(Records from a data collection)
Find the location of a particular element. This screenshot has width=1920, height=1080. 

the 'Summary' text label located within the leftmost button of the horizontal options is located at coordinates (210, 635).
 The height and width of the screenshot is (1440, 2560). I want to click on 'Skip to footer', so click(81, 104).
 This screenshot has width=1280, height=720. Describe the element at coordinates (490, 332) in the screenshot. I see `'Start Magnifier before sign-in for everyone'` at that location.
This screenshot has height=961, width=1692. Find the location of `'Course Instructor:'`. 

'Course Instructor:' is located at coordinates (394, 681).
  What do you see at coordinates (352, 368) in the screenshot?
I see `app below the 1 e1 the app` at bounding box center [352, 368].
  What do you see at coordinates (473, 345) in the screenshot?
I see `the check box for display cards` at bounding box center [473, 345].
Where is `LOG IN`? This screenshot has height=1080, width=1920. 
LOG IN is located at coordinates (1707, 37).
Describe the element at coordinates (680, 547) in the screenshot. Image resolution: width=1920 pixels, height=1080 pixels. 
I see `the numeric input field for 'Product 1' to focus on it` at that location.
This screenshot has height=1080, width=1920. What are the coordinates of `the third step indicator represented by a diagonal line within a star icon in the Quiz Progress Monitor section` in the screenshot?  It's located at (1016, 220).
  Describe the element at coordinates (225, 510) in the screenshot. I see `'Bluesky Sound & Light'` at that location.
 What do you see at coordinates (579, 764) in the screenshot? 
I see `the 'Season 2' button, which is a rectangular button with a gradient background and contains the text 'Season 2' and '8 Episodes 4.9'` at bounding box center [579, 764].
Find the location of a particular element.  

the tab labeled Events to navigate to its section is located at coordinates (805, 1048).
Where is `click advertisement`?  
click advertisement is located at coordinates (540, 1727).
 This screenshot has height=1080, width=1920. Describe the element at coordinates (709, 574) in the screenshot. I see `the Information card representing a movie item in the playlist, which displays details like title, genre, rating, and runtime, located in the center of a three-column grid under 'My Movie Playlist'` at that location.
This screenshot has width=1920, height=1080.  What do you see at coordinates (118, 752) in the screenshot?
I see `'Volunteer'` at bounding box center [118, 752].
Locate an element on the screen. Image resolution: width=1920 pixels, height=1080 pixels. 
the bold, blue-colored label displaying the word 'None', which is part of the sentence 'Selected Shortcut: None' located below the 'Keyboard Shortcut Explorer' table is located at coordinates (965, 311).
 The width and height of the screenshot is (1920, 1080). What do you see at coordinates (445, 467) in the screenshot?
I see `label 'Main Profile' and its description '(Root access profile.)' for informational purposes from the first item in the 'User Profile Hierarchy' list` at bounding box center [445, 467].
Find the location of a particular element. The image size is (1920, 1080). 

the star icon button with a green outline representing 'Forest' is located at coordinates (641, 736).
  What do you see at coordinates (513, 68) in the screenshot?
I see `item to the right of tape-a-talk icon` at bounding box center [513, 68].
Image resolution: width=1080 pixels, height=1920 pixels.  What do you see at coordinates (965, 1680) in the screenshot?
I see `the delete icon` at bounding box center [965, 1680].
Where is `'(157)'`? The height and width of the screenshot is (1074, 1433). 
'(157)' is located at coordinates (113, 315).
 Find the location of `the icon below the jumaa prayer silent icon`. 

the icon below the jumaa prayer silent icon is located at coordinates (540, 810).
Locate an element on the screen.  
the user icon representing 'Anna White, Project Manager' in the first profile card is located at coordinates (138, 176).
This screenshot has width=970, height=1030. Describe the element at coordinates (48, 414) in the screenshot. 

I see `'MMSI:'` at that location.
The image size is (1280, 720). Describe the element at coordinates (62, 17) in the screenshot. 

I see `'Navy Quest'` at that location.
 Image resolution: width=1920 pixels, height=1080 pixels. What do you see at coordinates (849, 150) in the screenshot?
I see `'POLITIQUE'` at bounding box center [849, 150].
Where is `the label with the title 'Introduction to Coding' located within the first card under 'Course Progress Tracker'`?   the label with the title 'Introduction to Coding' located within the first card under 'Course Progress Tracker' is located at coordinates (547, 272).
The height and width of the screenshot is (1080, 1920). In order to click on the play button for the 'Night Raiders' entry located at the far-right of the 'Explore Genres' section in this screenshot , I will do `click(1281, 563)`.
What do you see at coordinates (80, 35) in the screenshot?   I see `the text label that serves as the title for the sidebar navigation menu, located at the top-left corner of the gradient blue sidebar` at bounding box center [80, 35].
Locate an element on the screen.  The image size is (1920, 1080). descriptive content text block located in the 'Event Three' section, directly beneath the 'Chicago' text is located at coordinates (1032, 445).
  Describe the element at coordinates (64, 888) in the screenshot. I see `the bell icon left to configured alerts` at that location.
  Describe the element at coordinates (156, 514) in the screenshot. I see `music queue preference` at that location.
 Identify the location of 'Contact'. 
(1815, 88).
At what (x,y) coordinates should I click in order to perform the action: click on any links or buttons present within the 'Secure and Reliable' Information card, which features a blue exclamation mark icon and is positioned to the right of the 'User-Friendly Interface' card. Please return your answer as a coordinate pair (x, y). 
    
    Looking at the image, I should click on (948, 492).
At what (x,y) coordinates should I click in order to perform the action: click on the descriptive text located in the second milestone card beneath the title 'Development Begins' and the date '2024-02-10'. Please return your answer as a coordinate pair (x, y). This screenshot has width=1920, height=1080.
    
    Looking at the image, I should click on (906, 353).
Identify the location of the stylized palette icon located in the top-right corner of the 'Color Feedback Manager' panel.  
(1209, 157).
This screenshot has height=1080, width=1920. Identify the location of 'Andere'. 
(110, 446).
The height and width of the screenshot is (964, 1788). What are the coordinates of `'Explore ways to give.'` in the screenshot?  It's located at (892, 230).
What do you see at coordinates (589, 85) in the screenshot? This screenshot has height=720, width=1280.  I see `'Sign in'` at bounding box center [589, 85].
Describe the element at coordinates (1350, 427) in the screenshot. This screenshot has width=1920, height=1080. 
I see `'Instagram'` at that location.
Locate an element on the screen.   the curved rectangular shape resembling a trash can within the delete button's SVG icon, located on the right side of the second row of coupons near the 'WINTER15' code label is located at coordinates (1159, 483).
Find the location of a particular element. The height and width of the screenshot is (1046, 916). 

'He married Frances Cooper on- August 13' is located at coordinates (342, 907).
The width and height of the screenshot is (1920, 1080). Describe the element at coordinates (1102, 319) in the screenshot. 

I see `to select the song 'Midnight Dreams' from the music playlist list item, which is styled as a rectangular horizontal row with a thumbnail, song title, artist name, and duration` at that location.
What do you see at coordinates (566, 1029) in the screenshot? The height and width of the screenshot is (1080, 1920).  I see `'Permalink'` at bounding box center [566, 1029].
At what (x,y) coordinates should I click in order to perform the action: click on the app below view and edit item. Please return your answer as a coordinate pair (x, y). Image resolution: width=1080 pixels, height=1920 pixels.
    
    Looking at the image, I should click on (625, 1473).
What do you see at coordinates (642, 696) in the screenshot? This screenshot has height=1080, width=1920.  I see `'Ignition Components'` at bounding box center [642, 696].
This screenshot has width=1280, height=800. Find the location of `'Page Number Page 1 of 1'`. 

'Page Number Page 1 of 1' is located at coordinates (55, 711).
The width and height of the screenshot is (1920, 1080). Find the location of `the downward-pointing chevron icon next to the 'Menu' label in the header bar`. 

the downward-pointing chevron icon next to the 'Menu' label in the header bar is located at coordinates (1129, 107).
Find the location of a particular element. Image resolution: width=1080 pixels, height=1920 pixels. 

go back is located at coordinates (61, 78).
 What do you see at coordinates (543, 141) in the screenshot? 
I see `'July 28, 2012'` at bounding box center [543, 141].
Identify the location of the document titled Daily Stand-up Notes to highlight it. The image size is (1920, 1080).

EXERCISE TASK:
Copy out, word for word, the lines of the items above, starting at the line that contains "Locate an element on the screen. Image" and ending at the line that contains "center [445, 467].".

OUTPUT FOR THIS TASK:
Locate an element on the screen. Image resolution: width=1920 pixels, height=1080 pixels. 
the bold, blue-colored label displaying the word 'None', which is part of the sentence 'Selected Shortcut: None' located below the 'Keyboard Shortcut Explorer' table is located at coordinates (965, 311).
 The width and height of the screenshot is (1920, 1080). What do you see at coordinates (445, 467) in the screenshot?
I see `label 'Main Profile' and its description '(Root access profile.)' for informational purposes from the first item in the 'User Profile Hierarchy' list` at bounding box center [445, 467].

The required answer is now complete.